Archived from Finaldimension.net:

I thought it was high time to break the finish dominance in the Blog forum. :P

For those who dont know me, I am a 25 year old design student currently taking a break from school to work for a year. I am living the free single life in Göteborg and have been mostly enjoying it so far. But about a week ago I came to a poignant and lifechanging realization: I'm Lazy!

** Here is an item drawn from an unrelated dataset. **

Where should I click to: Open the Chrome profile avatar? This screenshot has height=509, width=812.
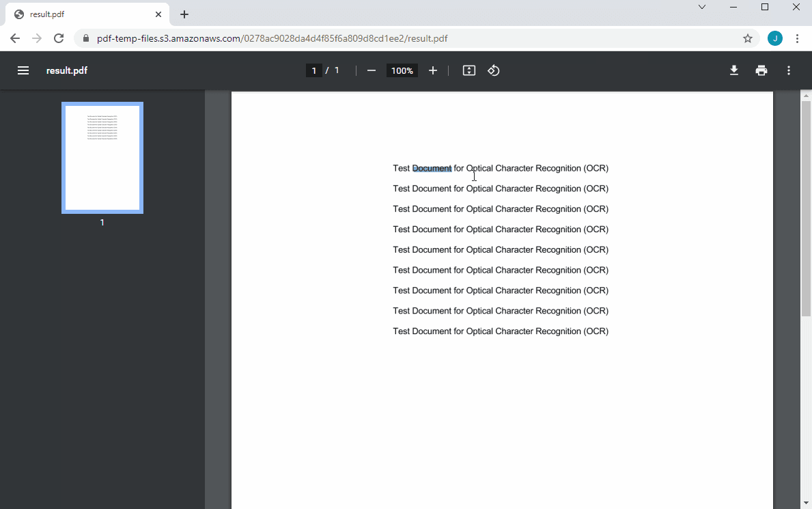(x=775, y=38)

I have allways suspected it and have even joked about how that is one of my main traits. I am not talking about regular, to tired to have a hobby lazyness here. I'm talking about being Lazy. (Notice the capital L) I suspect it started at the end of last summer when I found out that one of my closest classmates had died in a Motorcycle accident. That semester started on a very sombre note and never really got any better. I told myself I was over it and could keep going as usuall but when the schoolyear ended I was way behind on my credits and absolutely hated being anywhere near the schoolbuildings. (During my first and second year I practically lived there) Looking back at the year I realized I was slowly slipping into a pattern of not getting things done, allways scrambling to finish assignments in the last minute possible and never really excelling in anything. I failed test after test and my confidence in my ability to actually pass a test was withering away. In the midst of all this my scripture studies and my prayers went from bad to worse. A few times during the year I made attempts to get back on track and was successfull for a week or so at a time.

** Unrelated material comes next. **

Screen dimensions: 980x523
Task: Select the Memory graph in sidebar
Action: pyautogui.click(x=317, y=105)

All this time I realized my situation was going out of control, but I didn't seem to have the strength, or rather the method, to get myself out of it. Toward the end of the schoolyear the magnitude of my crisis was beginning to dawn on me. I slowly forced myself to get back to the scriptures and start praying again. That lead to the temple where I after a terrible sleepless night in the guesthome came up with a plan, or rather the beginnings of one. I decided to take a break in my studies and work for a year and use that time to get back on track. This felt really good and I felt the Lord confirmed that this was the right thing to do. I figured I'd get back to my job from last year and work there, raking in the cash (It was pretty well payed for a starter-job.) This was however not the Lords plan. My job application got rejected and I ended up in an extended period of unemployment. My economic situation deteriorated and my problem with not getting things done resurfaced. All this I knew but I kept pushing away the feelings and burried myself in different ways to entertain myself.

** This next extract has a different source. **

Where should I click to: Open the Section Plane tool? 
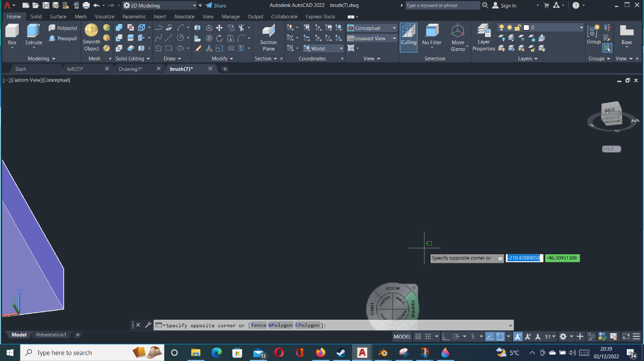pos(268,38)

What finaly woke me up was a meeting in my church calling last tuesday. I came there terribly unprepared and came away feeling that I wasn't getting any of my responsibilities done. I felt really down and for the first time it really hit me that I wasn't the only one getting hurt by this. My problem hurt my calling and the people that it affected. I was feeling really sorry for myself until Elder Tolboe told me that hard times hit us all but what defines the person is what we do with them. That immediately made me think I was a looser. But then I rebelled against that thought. How could I accept that of myself? Being a looser was never a part of my plan!

That night I came home and immediately, probably out of stubborn quiet rage at myself, got all my assignments done. I then wrote a list of things that had to be done the next day and put it on the keyboard of my computer (The computer being the main distraction for me.) To my own amazement I actually did the whole list, which included boring tasks that I'd put of for weeks, and made a new one for the next day. A week has now passed and I'm still going strong. I'm nowhere near perfect and there are still many areas I need to work on. In this blog I'm going to let you follow my progress and tell you about some methods that have helped me so far. But this post is allready way too long so I'm going to leave that for tomorrow! See you all then!